The environmental impact of depleted uranium depends on the specific situation where DU ammunitions are used and the physical, chemical, and geological characteristics of the environment affected.

However, some general conclusions can still be made. Studies carried out at test ranges show that most of the DU aerosols created by the impact of penetrators against an armoured target settle within a short time (minutes) of the impact and in close proximity to the target site, although smaller particles may be carried to a distance of several hundred metres by the wind.

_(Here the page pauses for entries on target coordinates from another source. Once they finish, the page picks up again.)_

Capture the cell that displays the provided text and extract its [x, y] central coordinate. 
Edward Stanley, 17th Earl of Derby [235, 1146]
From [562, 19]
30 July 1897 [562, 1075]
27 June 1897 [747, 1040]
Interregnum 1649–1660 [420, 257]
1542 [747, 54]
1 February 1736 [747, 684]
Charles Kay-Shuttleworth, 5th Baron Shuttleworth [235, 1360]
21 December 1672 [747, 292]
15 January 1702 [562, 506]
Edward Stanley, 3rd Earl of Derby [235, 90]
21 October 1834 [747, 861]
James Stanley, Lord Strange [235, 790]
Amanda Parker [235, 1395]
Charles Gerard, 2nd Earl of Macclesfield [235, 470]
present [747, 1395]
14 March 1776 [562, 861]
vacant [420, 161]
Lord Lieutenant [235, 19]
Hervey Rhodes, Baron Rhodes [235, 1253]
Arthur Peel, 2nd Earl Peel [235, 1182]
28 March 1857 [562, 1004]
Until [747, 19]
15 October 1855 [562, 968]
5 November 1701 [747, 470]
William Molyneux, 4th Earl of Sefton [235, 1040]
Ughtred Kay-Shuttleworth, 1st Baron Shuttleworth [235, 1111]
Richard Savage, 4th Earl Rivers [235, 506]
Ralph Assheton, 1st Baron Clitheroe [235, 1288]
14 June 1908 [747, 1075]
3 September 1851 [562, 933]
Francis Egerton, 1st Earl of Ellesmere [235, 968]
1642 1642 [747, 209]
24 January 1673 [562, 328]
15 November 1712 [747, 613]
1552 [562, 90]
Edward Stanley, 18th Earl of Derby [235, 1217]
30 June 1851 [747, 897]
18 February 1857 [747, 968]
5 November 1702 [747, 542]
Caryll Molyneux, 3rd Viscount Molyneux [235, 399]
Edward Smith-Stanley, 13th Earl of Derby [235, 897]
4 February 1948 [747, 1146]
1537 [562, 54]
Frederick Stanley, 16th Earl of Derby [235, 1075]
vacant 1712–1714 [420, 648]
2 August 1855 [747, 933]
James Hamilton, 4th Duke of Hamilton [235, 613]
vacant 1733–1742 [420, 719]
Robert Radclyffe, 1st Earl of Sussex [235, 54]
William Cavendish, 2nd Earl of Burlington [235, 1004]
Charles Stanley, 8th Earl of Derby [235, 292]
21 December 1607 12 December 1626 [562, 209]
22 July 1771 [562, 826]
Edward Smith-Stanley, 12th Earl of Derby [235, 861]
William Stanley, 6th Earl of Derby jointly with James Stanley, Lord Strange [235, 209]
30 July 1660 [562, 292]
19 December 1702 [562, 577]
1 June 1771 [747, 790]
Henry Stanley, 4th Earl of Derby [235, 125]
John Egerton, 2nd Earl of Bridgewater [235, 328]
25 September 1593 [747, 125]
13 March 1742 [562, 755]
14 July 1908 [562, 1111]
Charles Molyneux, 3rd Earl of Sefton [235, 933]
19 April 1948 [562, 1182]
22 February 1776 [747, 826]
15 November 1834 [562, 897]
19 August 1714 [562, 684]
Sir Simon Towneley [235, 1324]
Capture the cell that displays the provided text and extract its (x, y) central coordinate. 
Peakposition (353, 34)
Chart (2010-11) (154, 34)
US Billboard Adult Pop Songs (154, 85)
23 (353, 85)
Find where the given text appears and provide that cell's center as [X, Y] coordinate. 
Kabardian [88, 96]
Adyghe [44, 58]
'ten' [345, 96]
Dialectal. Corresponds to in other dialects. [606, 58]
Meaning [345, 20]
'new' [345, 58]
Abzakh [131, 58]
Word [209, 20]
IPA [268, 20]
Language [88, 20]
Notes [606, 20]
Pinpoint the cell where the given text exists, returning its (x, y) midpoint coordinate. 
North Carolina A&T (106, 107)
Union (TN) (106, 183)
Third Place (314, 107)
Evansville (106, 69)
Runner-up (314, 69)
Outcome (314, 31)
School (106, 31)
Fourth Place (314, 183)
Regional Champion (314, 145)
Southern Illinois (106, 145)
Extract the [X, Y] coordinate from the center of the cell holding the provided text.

Once the DU aerosols settle on the ground, the depleted uranium particles combine with other material and increase in size, becoming less of an inhalation hazard. The potential risk from inhalation will be associated with material that is re-suspended from the ground by the action of the wind or by human activities, such as ploughing. With time, the concentrations of depleted uranium on the ground surface will decrease due to wind and precipitation that will transport the depleted uranium away or wash it into the soil. Any risk associated with inhalation of re-suspended material will thus decrease with time.

Depleted uranium present in the soil can migrate to surface and groundwater and flow into water streams. Plants will also uptake DU present in soil and in water. A very small fraction of DU in vegetation and water is the result of direct deposition onto water surfaces. The chemical and physical composition of the soil will determine the solubility and transportability of the DU particles. The DU in water and vegetation will be transferred to livestock through ingestion of grass, soil, and water. Studies have shown that bio-accumulation of uranium in plants and animals is not very high and, therefore, uranium is not effectively transported in the food chain.

Depleted uranium in the soil will be in an oxidized, soluble chemical form and migrate to surface and groundwater and be incorporated into the food chain. It is difficult to predict how long it would take for this to occur. As a result of chemical weathering, DU projectiles lying on the ground or buried under the surface will corrode with time, slowly converting the metallic uranium of the DU penetrators into uranium oxides. The specific soil characteristics will determine the rate and chemical form of the oxidation and the rate of migration and solubility of the depleted uranium. This environmental pathway may result in the long term (in the order of several years) in enhanced levels of depleted uranium being dissolved in ground water and drinking water.

Consumption of water and food is a potential long term route of intake of DU. Given this, monitoring of water sources may be a useful means to assess the potential for intake via ingestion. If the levels were considered unacceptable, some form of filtration/ion exchange system could be implemented to reduce levels of DU.